HeliosZhao / M3L

Pytorch implementation for M^3L. CVPR 2021
65 stars 21 forks source link

a few questions #1

Closed WentaoTan closed 3 years ago

WentaoTan commented 3 years ago

Hello, I am very interested in your work, then I ran your code and have a few questions to ask you: 1, I see that your code writes itself some network layer, and normal torch.nn network layer is different, network layer parameter can be a tensor instead of parameter, so that can achieve meta-learning. But I found that with meta-learning and without, the training speed varies greatly. That is to say, using meta-learning training becomes very slow. Do I have to write the network layer as buffer? Have you tried directly getting the gradient of mteloss and then writing an optimizer to update the model parameters directly with the gradient of mteloss and grad_info(mtrloss gradient)?

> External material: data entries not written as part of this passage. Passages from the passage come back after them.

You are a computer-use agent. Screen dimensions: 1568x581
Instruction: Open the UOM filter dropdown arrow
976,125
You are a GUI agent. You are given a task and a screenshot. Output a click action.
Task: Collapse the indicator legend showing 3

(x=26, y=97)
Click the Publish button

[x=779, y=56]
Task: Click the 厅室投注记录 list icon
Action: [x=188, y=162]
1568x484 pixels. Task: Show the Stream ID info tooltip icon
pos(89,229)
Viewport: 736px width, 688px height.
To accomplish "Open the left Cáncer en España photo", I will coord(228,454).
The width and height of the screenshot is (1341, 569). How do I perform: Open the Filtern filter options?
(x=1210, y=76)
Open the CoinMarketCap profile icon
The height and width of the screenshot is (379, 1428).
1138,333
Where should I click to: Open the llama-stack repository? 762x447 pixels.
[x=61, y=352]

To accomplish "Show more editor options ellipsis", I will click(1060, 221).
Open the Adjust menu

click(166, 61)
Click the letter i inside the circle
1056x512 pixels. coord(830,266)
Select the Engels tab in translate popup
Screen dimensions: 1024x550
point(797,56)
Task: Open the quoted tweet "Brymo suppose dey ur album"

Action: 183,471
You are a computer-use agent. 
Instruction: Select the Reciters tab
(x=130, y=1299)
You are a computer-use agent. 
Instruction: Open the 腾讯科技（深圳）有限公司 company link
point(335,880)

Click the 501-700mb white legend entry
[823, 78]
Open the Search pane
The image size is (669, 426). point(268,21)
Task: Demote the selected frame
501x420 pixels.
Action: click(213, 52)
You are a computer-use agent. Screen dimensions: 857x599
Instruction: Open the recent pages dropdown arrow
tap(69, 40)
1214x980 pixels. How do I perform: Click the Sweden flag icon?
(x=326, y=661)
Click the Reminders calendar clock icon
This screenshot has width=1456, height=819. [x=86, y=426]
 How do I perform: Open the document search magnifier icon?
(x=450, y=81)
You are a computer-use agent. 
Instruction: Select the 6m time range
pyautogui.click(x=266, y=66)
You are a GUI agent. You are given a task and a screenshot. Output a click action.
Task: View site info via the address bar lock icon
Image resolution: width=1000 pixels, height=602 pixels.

  1. When I run your code, there will be a feature fusion process in the meta-test phase, The fusion feature comes from Norm. Sample, where I found that running would report an error:"the parameter scale has invalid values", and the larger the learning rate, the more likely this error would occur. Have you ever met one?
  2. I also found that I deleted the code for feature fusion due to an error in 2, I found that running out a much higher than in your article, such as MS + C + D → M reached mAP = 52.1%; At the same time, I also found that this time without meta-learning can achieve mAP = 52.0%

Thanks for reading!

liqilei commented 3 years ago

Hi, please can I ask the detail of your reproduce environment?

I tried with a single A100 (40G) with PyTorch of 1.8.0 and cuda of 11.1.1. But the performance is not as good as reported.

e.g.

# MSMT17_V1+Market1501+CUHK_NP --> DukeMTMC-reID, checkpoint.pth.tar
Mean AP: 43.6%  (48.8 reported)
CMC Scores:
  top-1          62.2% (67.2 reported)
  top-5          76.4%
  top-10         81.4%

Thanks

HeliosZhao commented 3 years ago

Hi @Vincent-TwT ,

Thanks for your interest and sorry about the late reply.

For your first question, utilizing meta-learning indeed greatly increases the computational cost. This is because we need to retain the graph for the meta-train model and calculate the high order gradients of meta-test loss. The process of updating parameters has a slight influence on the training time.

For your second question, I have never seen an error like that. It is better to provide the full traceback.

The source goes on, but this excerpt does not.